# ADG showroom (Big pictures!) - post 1 of 3



## niko (Jan 28, 2004)

I decided to post the pictures in separate threads because some people may have trouble opening a single monster thread containing in excess of 50 images. This is post 1 of 3 that I intend to make. Uploading and formatting takes some time so I will add one new post with pictures every day.

Enjoy!

*The densely planted tank in Mike Senske's office. The tank was setup about a year ago.*

Entering the office. Even from the side the tank adds a lot to the great look of the office:









Nice! Put your hand over the tank to hide it and see how much the tank does to enhance the atmosphere:









The left side. Forgive the reflections but note the full look of the design:









The tank is usually seen from about that height. The white reflection on top is not that pronounced in real life. Beautiful!
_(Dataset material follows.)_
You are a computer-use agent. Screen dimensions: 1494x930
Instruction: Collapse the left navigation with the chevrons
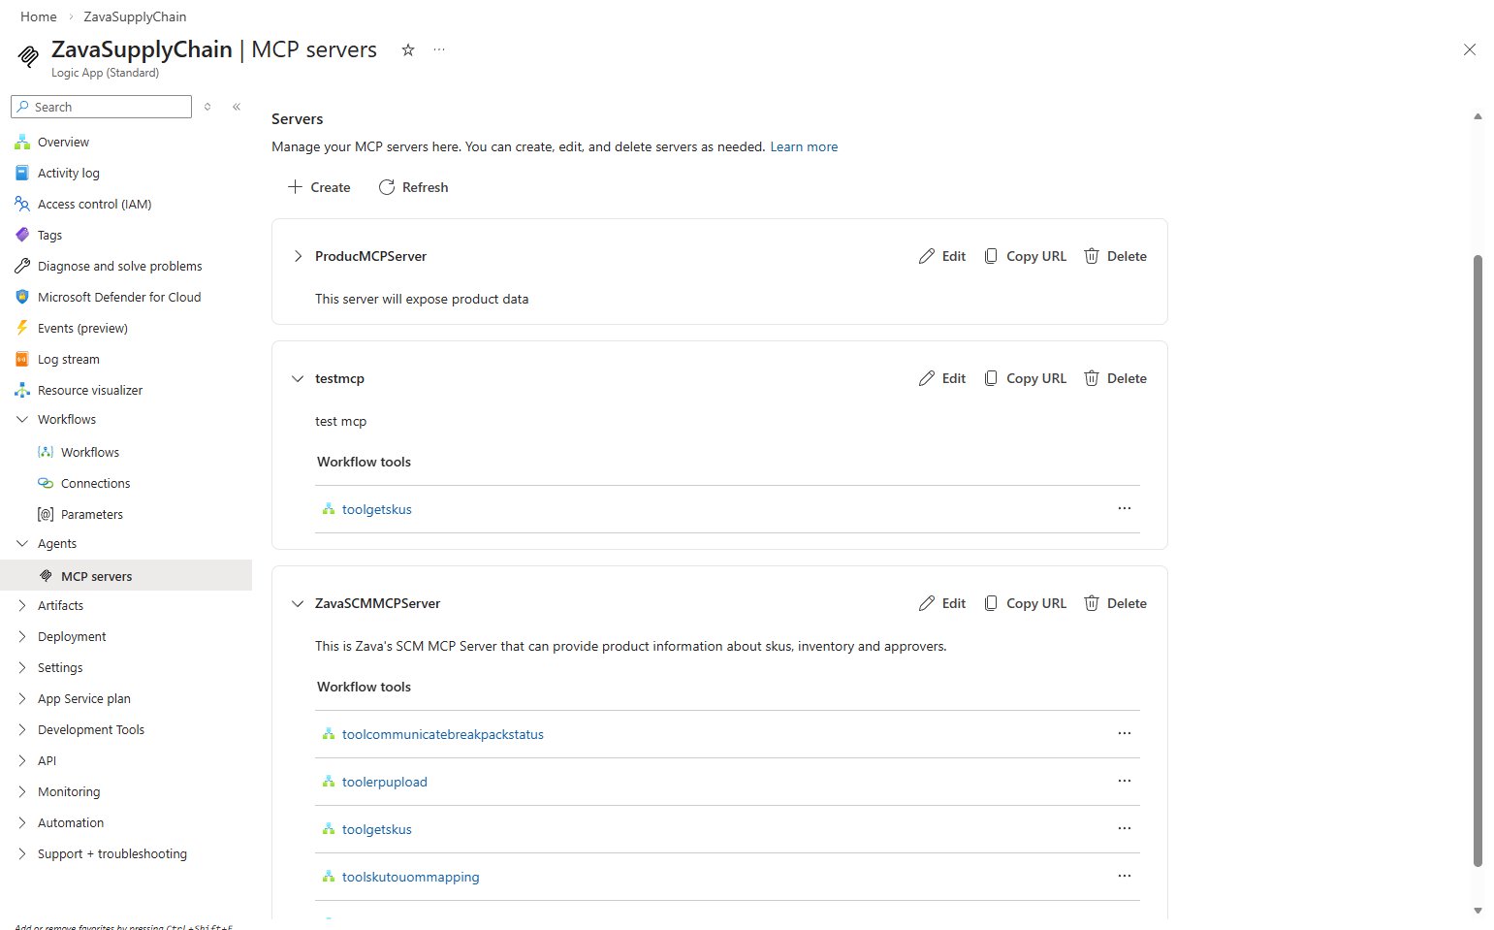pos(236,107)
If you where headed out of the office that is what your eyes would fall on:









The right side. Do you notice the ADA Lilly pipes? Those are 2 of the big ones too. Beautiful!:









Middle right. An open top creates a stunning effect indeed!









Middle left. Combining plants with different shape/size leafes works amazingly well:









Hot! It's burning! Ludwigia brevipes:









Ricky Cain from DFWAPC aquiring some red Plygonum sp. Plants from the ADG tanks? I'll take that!


----------



## chrisl (May 24, 2004)

Why are there two sets of lily pipes? Does Jeff recommend 2 sets for larger tanks?


----------



## gvescovi (Feb 20, 2006)

:tape2: Amazing!


----------



## draze03 (May 11, 2006)

very nice!! What kind of fish u got there?


----------



## gvescovi (Feb 20, 2006)

chocolate neons


----------



## niko (Jan 28, 2004)

If I am not mistaken there were some Golden Tetras (Hemigrammus rodwayi) and also a lot of Black Neon Tetras (Hyphessobrycon herbertaxelrodi).

--Nikolay


----------



## dstephens (Nov 30, 2005)

Thank you for posting these photos. They are incredible. What was their on hand stock of ADA merchandise like? Do they keep a little bit of everything, or do they order from ADA based on customer demand? Do you guys know if they have an affiliate in Dallas for tank installation. Thanks, Darrell


----------



## niko (Jan 28, 2004)

Darrell,

ADG doesn't have any represenatives in any other city.

I don't know exactly about the ADA merchandise. They have a lot of items in stock, but some they do special order.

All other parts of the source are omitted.